Our thoughts and prayers are with Houston and the surrounding cities, with Florida and Haiti, and now with Puerto Rico, as they begin to deal with the aftermath of Hurricanes Harvey, Irma, and Maria. We celebrate their tenacity, mourn their losses, and know the rebuilding will take time. As we look on, recalling our own encounters with other hurricanes, we’ve begun asking ourselves some questions about post-disaster healthcare.
1. How might we as caregivers, even as highways have been closed, areas are flooded, and power knocked out, provide healthcare, including mental health care, remotely?
This is a question we need to begin exploring, not just in these instances but as we move forward. We have an opportunity to use technology to our benefit in times of disaster. Accenture has reported that 74 percent of patients want to receive care via remote visits, and these data do not even consider unusual circumstances. While electricity, telephones, and internet connections are foundational for providing this care today, tomorrow’s connected world makes this a reality in new and different ways. And, remote caregiving becomes even more possible when licensure is accepted across state lines; suddenly, our resources expand enormously.

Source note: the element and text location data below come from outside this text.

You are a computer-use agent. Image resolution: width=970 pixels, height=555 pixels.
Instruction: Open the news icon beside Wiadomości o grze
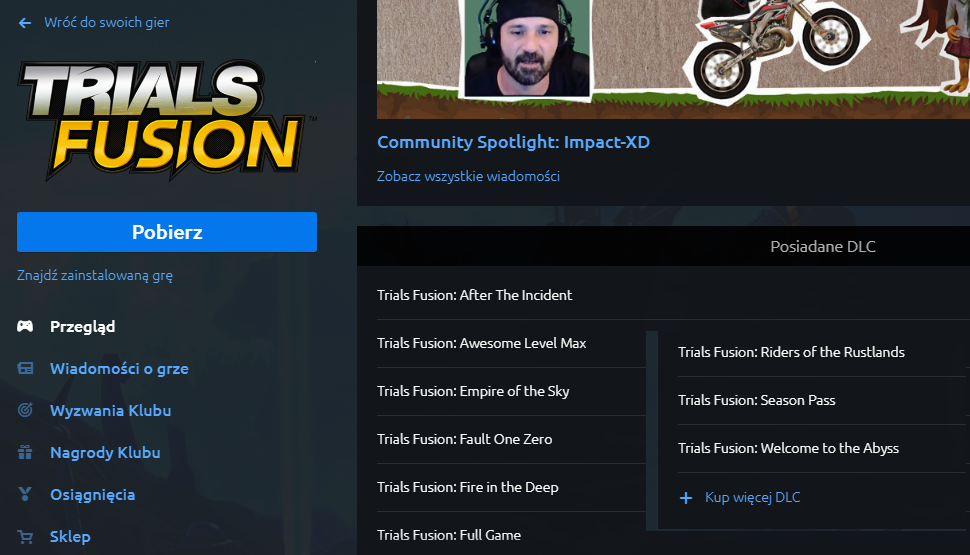click(x=25, y=368)
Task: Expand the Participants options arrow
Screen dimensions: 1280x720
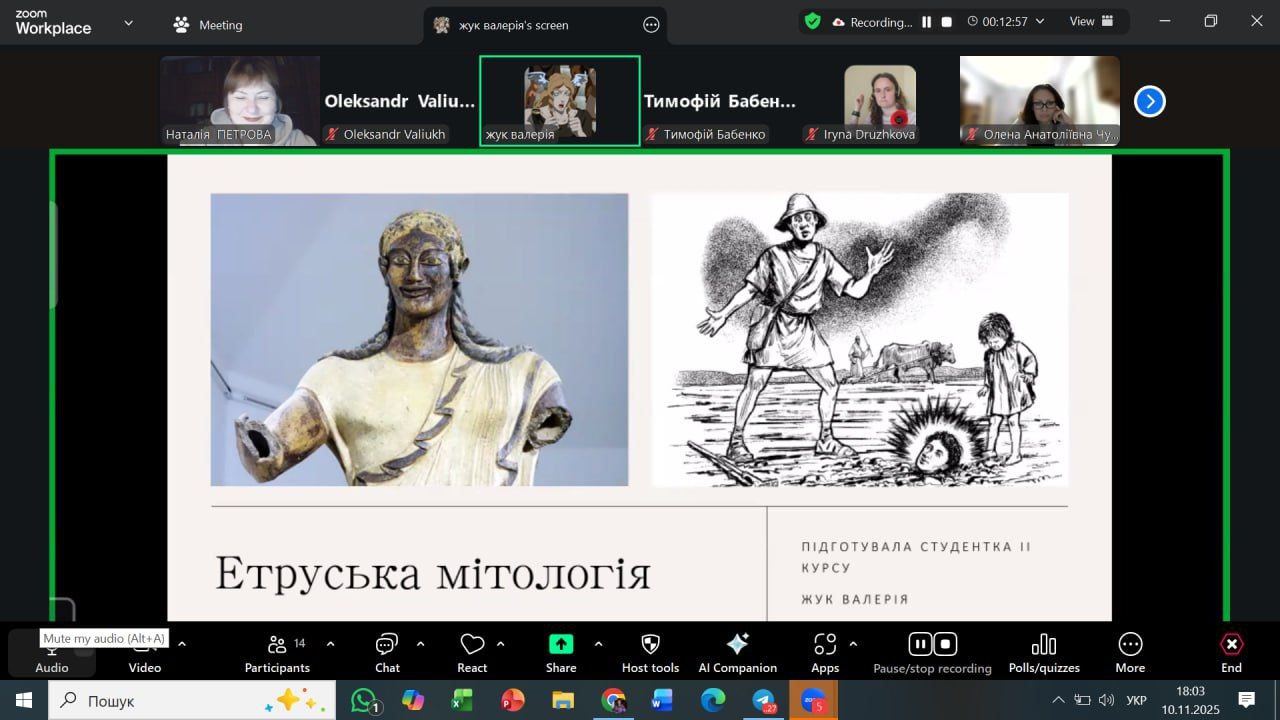Action: 331,644
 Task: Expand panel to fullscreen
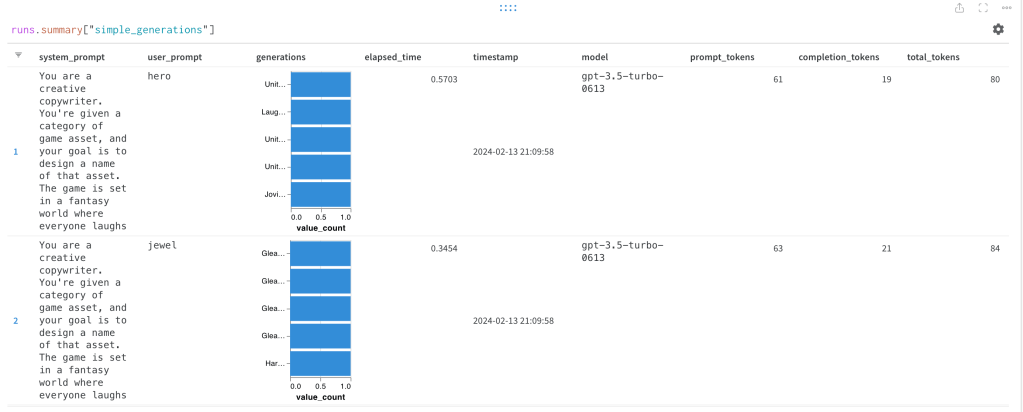[x=983, y=8]
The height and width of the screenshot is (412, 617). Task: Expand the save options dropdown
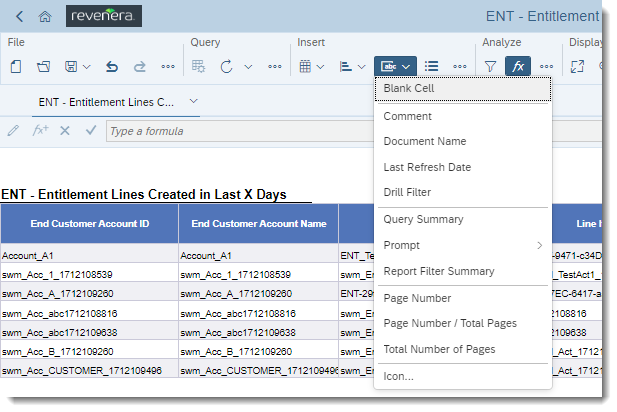87,66
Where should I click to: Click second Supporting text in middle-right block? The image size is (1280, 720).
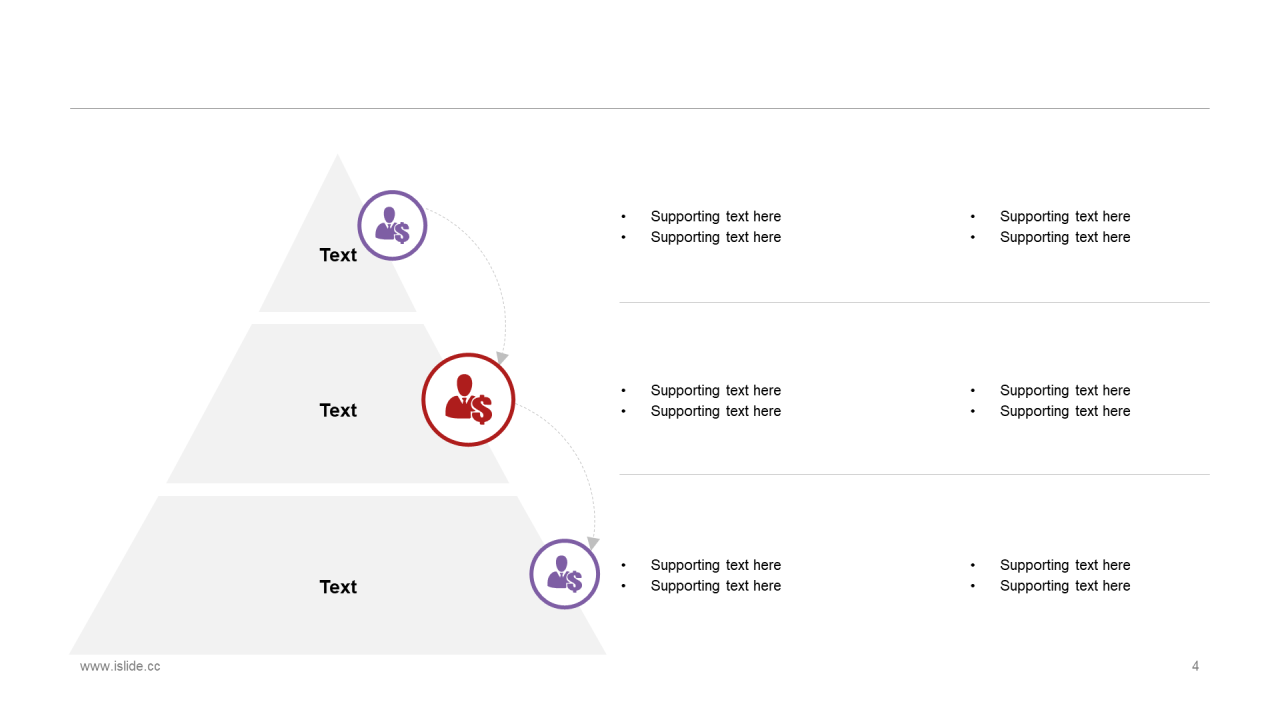click(1065, 411)
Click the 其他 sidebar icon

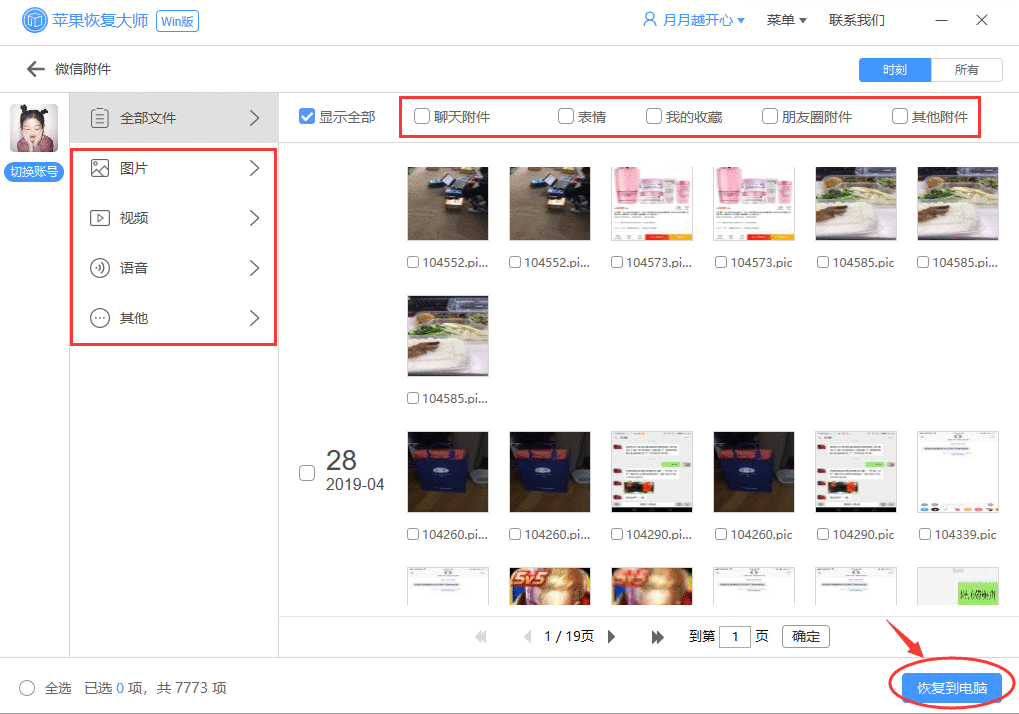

2. How can we care for the caregivers who are on the front lines in the post-disaster healthcare arena, dealing not only with patients but also with their own family situations?
Whether working many days and hours in a row during the crisis or working in addition to managing their own family’s needs, caregivers’ needs are part of the equation that must be addressed. Caregivers, by nature, offer themselves even beyond what is healthy, especially in times of crisis. Often, weeks, months, maybe years go by before caregivers involved in the trauma of a disaster situation recognize their own needs; in the meantime, they have exhausted physical and mental reserves. We can help each other in these instances, being on the lookout for signs of distress, exhibiting compassion for each other in the process, recognizing we are all under pressure, and seeking help for ourselves or others. Any situation is potentially stressful when prolonged or continuing at an extreme level.
3. How can we, as caregivers, help our neighbors speak up to share what they need, whether that be food, clothing, and shelter or a listening ear and specialized help?
In times of trauma, regardless of the source, our most empathic response may be to encourage conversation. When we make situations psychologically safe, people are able to ask for what they need. We as caregivers have the opportunity and responsibility to create mental and emotional safe spaces so that our patients and families can receive what they need, whether the needs are tangible or intangible. In the context of post-disaster healthcare, we can also listen to what is said and what is deliberately not said in order to truly understand another’s perspective.
Whether you are in Houston, Florida, Puerto Rico, or supporting from afar, let’s begin to think about how we can use what we do in these situations to inform how we better provide care in the future. Blessings to everyone caring for and being cared for during these times of need.